The area of the M-Streets in U.S. ZIP Code 75206 has many smaller neighborhoods, each with their own character and housing styles.

== Institutions ==

=== Public schools ===

The neighborhood is served by the Dallas Independent School District (DISD) for public schools.

Children within the neighborhood are served by:

- Mockingbird Elementary School (K-5) in Lower Greenville - It is in proximity to, but outside of, Greenland Hills.
- J. L. Long Middle School (6–8)
- Woodrow Wilson High School (9–12)

Eduardo Mata Montessori School, a K-8 school, gives second admission priority to people zoned to Woodrow Wilson High. Therefore, Junius Heights is one of the neighborhoods with priority for the school.
=== Private schools ===

Nearby private schools include: St. Thomas Aquinas Catholic School (K-8), Dallas Christian Academy (K-12), Bishop Lynch High School (9–12), and Lakehill Preparatory School (K-12).

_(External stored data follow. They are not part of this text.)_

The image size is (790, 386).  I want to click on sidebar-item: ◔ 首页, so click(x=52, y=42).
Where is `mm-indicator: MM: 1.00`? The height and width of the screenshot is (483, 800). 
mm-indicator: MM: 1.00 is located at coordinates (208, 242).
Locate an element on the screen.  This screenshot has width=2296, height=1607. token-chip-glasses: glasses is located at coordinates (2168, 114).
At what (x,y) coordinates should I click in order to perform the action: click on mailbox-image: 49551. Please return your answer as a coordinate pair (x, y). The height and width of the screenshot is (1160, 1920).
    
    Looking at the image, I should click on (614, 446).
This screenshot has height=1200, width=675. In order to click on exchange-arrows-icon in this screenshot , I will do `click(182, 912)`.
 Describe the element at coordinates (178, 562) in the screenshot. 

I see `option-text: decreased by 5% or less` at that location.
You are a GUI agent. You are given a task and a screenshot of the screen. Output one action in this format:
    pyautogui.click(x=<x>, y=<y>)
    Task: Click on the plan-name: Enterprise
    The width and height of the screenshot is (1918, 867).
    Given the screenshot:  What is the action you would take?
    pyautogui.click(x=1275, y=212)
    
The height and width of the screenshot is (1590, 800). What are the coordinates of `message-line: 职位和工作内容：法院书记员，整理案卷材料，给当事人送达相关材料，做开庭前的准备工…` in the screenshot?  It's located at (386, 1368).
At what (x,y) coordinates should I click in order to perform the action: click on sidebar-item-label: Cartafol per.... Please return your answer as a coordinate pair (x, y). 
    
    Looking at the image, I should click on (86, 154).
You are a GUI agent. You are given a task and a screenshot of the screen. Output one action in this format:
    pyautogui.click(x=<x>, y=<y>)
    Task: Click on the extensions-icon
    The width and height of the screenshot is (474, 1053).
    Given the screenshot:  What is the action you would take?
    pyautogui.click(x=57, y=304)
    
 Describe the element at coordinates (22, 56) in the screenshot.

=== Colleges and universities ===

Greenland Hills is situated 2 miles from Southern Methodist University and in the Dallas County Community College District, which offers academic, continuing education, and adult education programs through seven community colleges and 14 campuses in Dallas County.

=== Churches ===
Many houses of worship are nearby including: Ridgecrest Baptist Church, Unity Church of Christianity, Greenland Hills United Methodist Church, Skillman Church of Christ, St. Andrew's Presbyterian Church, Providence Presbyterian Church, First United Lutheran Church, Northridge Presbyterian Church, Wilshire Baptist Church, New St. Peters Presbyterian Church, Lakewood United Methodist Church, Lakewood Presbyterian Church, and St. Thomas Aquinas Catholic Church.

== Parks and recreation ==

- Glencoe Park, established in 1944, is a 14.1 acre neighborhood park managed by the Dallas Parks and Recreation Department. Features included: basketball, picnic tables, water fountain, playground portalets, rugby field, softball field, tennis court, and walking trails.
- Katy Trail
- Santa Fe Trail, beginning at White Rock Lake and winding through East Dallas neighborhoods, connects to historic Deep Elum and Fair Park by way of a 12 foot wide, 4.5 mile long paved path over the former Santa Fe Railroad line.